### Directions
Give the listing starting at the line containing "Open Wi-Fi settings via its sidebar icon" and ending at the line containing "coord(19,202)" as a two-column CSV with the headers instruction and answer, one row for each instruction paired with its answer. Put every value in a single quoted field, replacing line breaks with spaces.

[Saved data]
---+---

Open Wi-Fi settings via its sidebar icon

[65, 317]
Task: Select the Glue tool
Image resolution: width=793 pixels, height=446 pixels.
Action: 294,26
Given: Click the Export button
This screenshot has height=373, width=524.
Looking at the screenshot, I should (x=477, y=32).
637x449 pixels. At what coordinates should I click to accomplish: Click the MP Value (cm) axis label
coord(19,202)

---+---

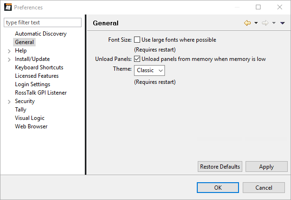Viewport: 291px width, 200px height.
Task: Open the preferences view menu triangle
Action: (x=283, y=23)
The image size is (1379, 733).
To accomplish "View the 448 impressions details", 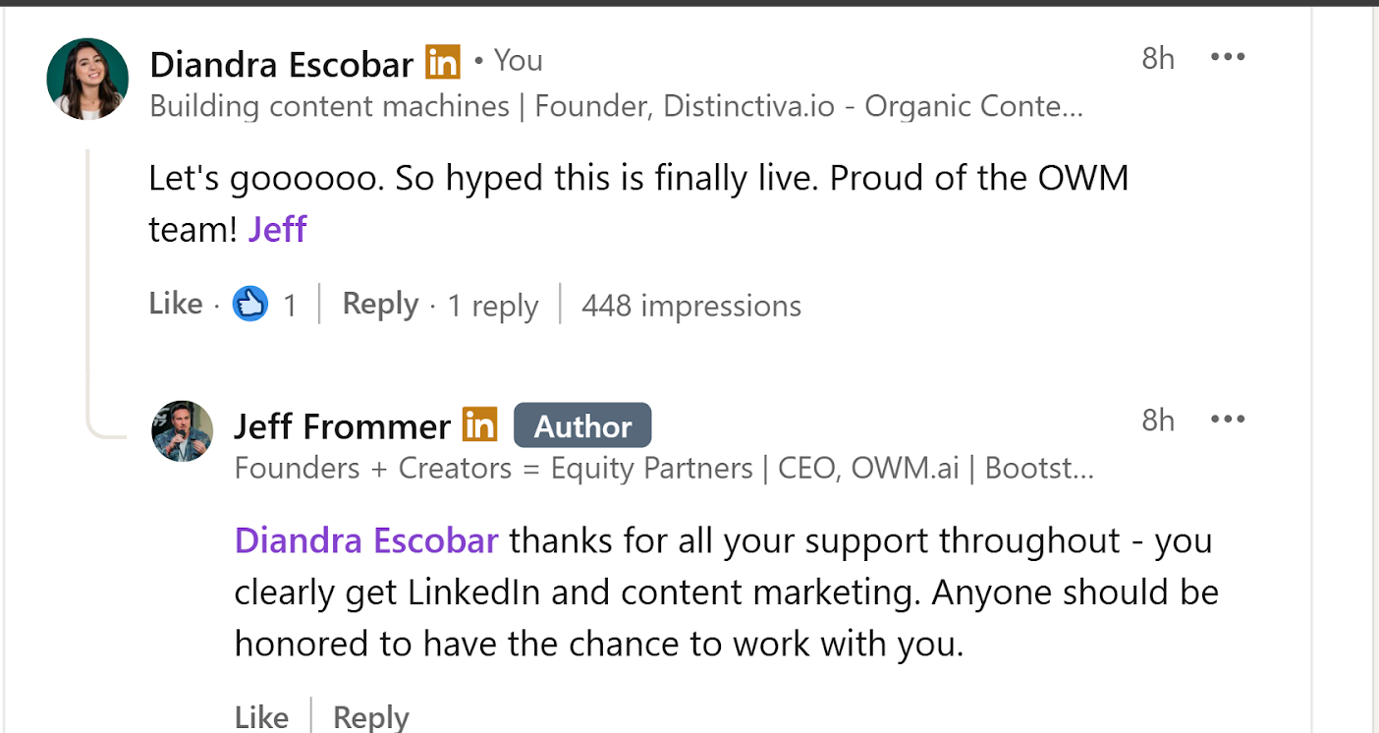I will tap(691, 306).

---+---

### Output below
instruction,answer
"Open Wi-Fi settings via its sidebar icon","[65, 317]"
"Task: Select the Glue tool Image resolution: width=793 pixels, height=446 pixels.","Action: 294,26"
"Given: Click the Export button This screenshot has height=373, width=524.","Looking at the screenshot, I should (x=477, y=32)."
"637x449 pixels. At what coordinates should I click to accomplish: Click the MP Value (cm) axis label","coord(19,202)"